RECORD SET:
§ §

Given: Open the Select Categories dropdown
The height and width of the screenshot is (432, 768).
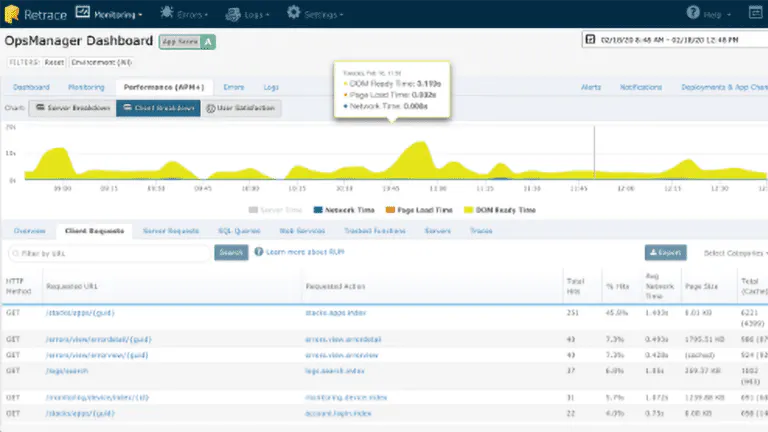Looking at the screenshot, I should click(x=736, y=253).
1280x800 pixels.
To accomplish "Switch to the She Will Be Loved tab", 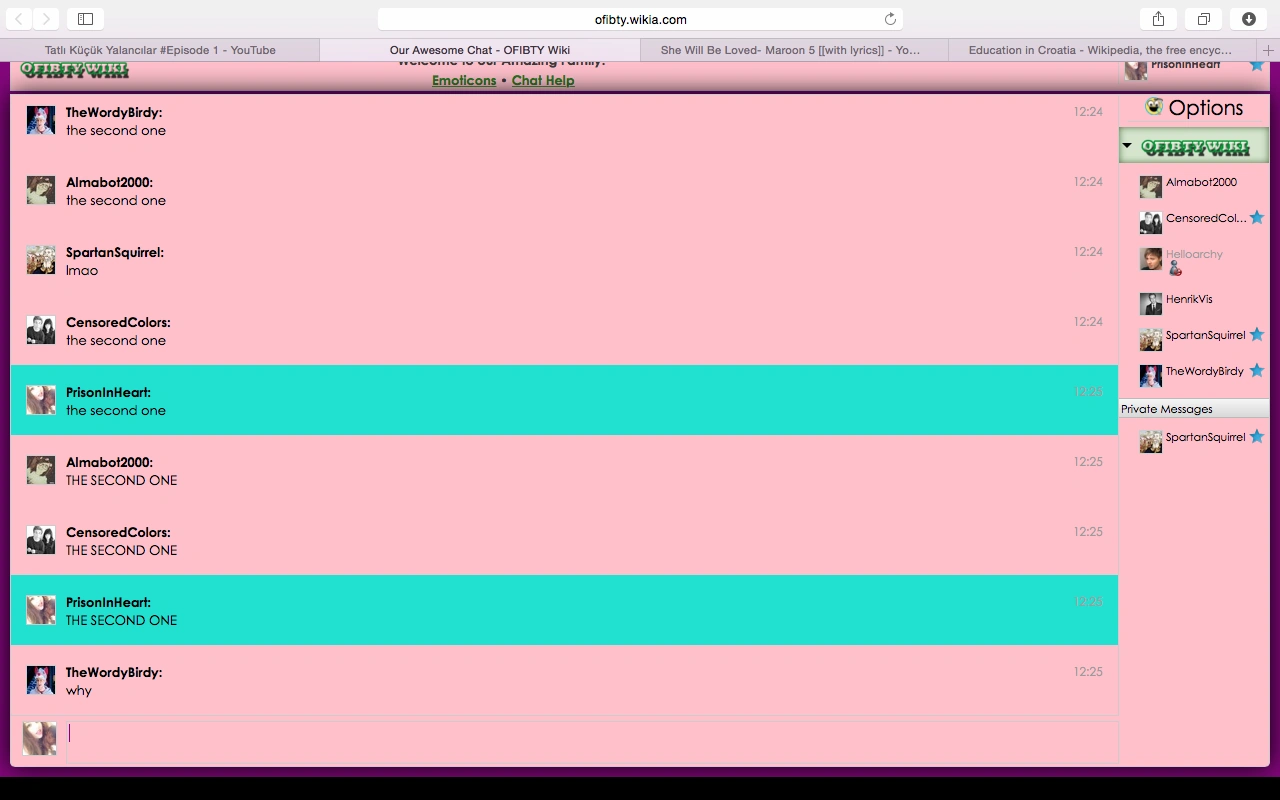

§ §

ACTIVITY: With the pictures left out, copy exactly the lines above from the line containing "The height and" through the last line of the entries.

WORKED SOLUTION:
The height and width of the screenshot is (432, 768).
Looking at the screenshot, I should click(x=736, y=253).
1280x800 pixels.
To accomplish "Switch to the She Will Be Loved tab", 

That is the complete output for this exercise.